STATED TASK
In the passage about the Kölnische Zeitung, what prevented that newspaper from publishing Herwegh's letter itself a few days earlier?
··· SUPPLIED PASSAGE ···
It is obvious that what was meant was the publication of Herwegh’s letter. It might perhaps have been possible to agree with this opinion of the Kölnische Zeitung if only the Kölnische Zeitung a few days earlier had not itself wanted to publish Herzvegh’s letter, and only failed to do so because it came up against “bounds” imposed from “outside”, which thwarted its good intention.
In saying this we by no means want to accuse the Kölnische Zeitung of a disloyal yearning, but we must leave it to the public to judge whether it is a comprehensible discretion or whether it is not, on the contrary, a violation of all the bounds of decency and public morals, when one accuses one’s neighbour, as if it were a crime deserving the death penalty, of the very action that one was oneself about to perform, and which only failed to be one’s own action because of an external obstacle. After this explanation, it will be understandable why the had conscience of the Kölnische Zeitung has led it to reply to us today with a denunciation. It says:
“It is asserted there” (in the Rheinische Zeitung) “that the exceptionally sharp, almost insulting, at any rate unpleasant, tone which the press adopts towards Prussia has no other basis than the desire to draw to oneself the attention of the government and to awaken it. For, according to the Rheinische Zeitung, the people has already far outgrown the existing state forms, which suffer from a peculiar hollowness; the people, like the press, has no faith in these institutions and still less in the possibility of their development from within."
The Kölnische Zeitung accompanies these words with the following exclamation:
“Is it not astounding that side by side with such statements complaints are still heard about inadequate freedom of the press? Can one demand more than the freedom to tell the government to its face that ‘all state institutions are old rubbish, unsuitable even as a transition to something better’."
··· PROVIDED DATA ···
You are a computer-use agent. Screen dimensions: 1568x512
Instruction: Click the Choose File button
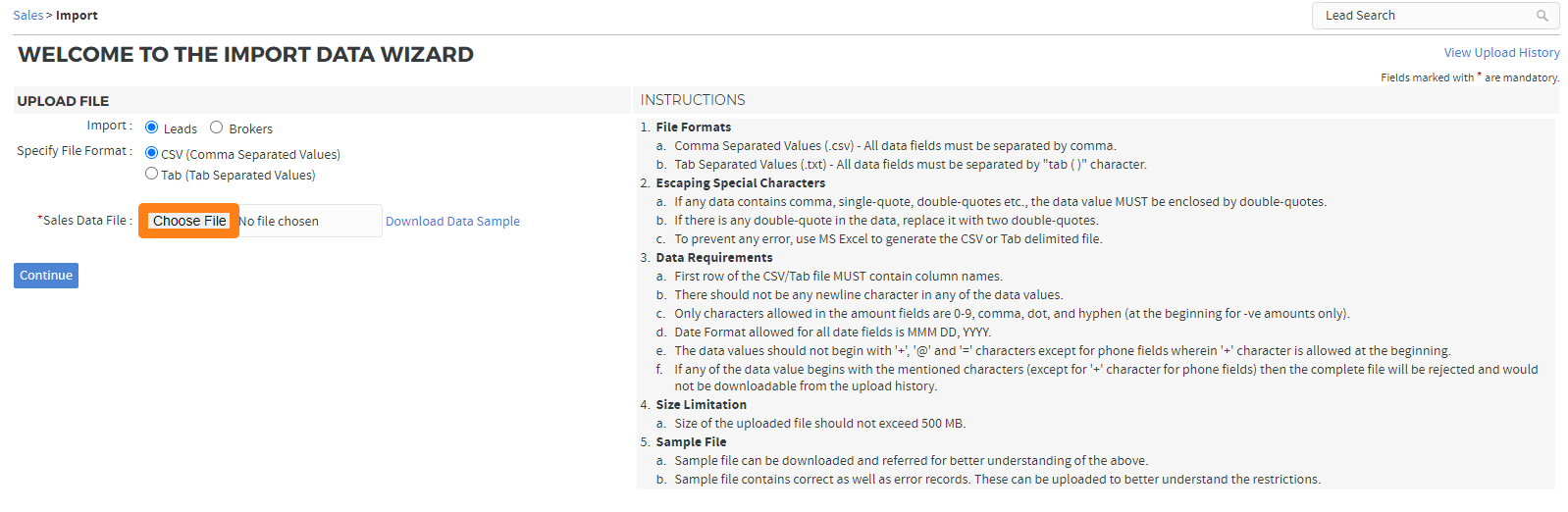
···
SOLUTION FOR THIS TASK
It came up against "bounds" imposed from "outside," which thwarted its intention.